Stefan Patzner, Gerhard Dörfler, Uwe Scheuch un Harald Dobernig während des Wahlbroschüren-Prozesses

Im Prozess um eine BZÖ-Wahlkampfbroschüre werden für Donnerstag die Urteile erwartet. Die früheren Regierungsmitglieder Gerhard Dörfler, Uwe Scheuch, Harald Dobernig und Stefan Petzner wird Untreue vorgeworfen.

Am Donnerstag werden im Prozess noch letzte Zeugen befragt. Der Schöffensenat soll unter dem Vorsitz von Richter Christian Liebhauser-Karl die Urteile sprechen.
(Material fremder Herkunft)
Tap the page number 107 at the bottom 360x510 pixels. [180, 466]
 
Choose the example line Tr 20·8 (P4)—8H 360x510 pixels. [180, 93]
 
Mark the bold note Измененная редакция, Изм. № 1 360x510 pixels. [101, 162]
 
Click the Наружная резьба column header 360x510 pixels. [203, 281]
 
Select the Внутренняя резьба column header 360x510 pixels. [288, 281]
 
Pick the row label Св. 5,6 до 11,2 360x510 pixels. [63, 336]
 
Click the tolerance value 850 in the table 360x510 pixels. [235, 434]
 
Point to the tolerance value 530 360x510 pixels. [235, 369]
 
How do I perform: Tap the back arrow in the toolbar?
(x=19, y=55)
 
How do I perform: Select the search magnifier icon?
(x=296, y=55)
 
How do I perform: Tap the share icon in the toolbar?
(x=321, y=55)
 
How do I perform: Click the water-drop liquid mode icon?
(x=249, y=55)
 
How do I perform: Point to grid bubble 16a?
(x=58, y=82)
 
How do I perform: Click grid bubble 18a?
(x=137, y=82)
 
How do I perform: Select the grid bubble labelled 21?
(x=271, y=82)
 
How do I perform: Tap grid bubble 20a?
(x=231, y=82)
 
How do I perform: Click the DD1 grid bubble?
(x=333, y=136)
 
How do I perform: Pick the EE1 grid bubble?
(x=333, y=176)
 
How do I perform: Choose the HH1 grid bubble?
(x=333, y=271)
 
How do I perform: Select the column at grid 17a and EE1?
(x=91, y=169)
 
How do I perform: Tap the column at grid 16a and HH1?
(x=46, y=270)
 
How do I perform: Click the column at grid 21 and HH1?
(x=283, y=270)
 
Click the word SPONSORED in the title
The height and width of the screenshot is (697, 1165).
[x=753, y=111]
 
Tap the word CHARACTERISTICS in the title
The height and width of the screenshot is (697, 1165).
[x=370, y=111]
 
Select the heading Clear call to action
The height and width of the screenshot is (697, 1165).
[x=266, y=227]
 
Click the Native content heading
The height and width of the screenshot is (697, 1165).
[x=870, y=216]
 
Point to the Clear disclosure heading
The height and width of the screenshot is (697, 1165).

Die besagte Wahlbroschüre ging 2009 an 220.000 Kärntner Haushalte. Das für den BZÖ-Wahlkampf vorgesehene Druckwerk wurde mit öffentlichen Mitteln bezahlt. Für das Land Kärnten soll ein Schaden in der Höhe von 219.000 Euro entstanden sein.

Petzner und Dobernig geständig
Petzner, der die Broschüre gestaltet hat, und Dobernig haben gestanden, dass die Broschüre bewusst für Parteiwerbung genutzt werden sollte. Scheuch und Dörfler behaupteten, die Broschüre vor dem Versand nie gesehen zu haben.

Dörfler wird darüber hinaus Vorteilsnahme vorgeworfen. Er gab am Montag zu, eine Baufirma im Jahr 2004 im Zuge der Sanierung des Loibltunnels um ein Sponsoring im Ausmaß von zwischen ein bis drei Prozent der Auftragsumme für Verkehrssicherheit gebeten zu haben. Das Geständnis könnte als mildernder Umstand gewertet werden. Der ehemalige Landeshauptmann hat bereits die Konsequenzen gezogen und sein Mandat als FPÖ-Bundesrat zurückgelegt.

Amtsmissbrauch noch kein Thema
Dörfler wird nach einer Zeugenaussagen auch Untreue und Amtsmissbrauch bei der Vergabe von Straßenbauprojekten vorgeworfen. Er soll Beamte angewiesen haben, Entscheidungen zugunsten politisch gewünschter Unternehmer zu fällen. Der Schaden soll mindestens 300.000 Euro betragen. Diese neuen Vorwürfe werden am Donnerstag noch kein Thema sein. Alle Vergabeverfahren in Dörflers Amtszeit als Straßenbaureferent sollen nun geprüft werden.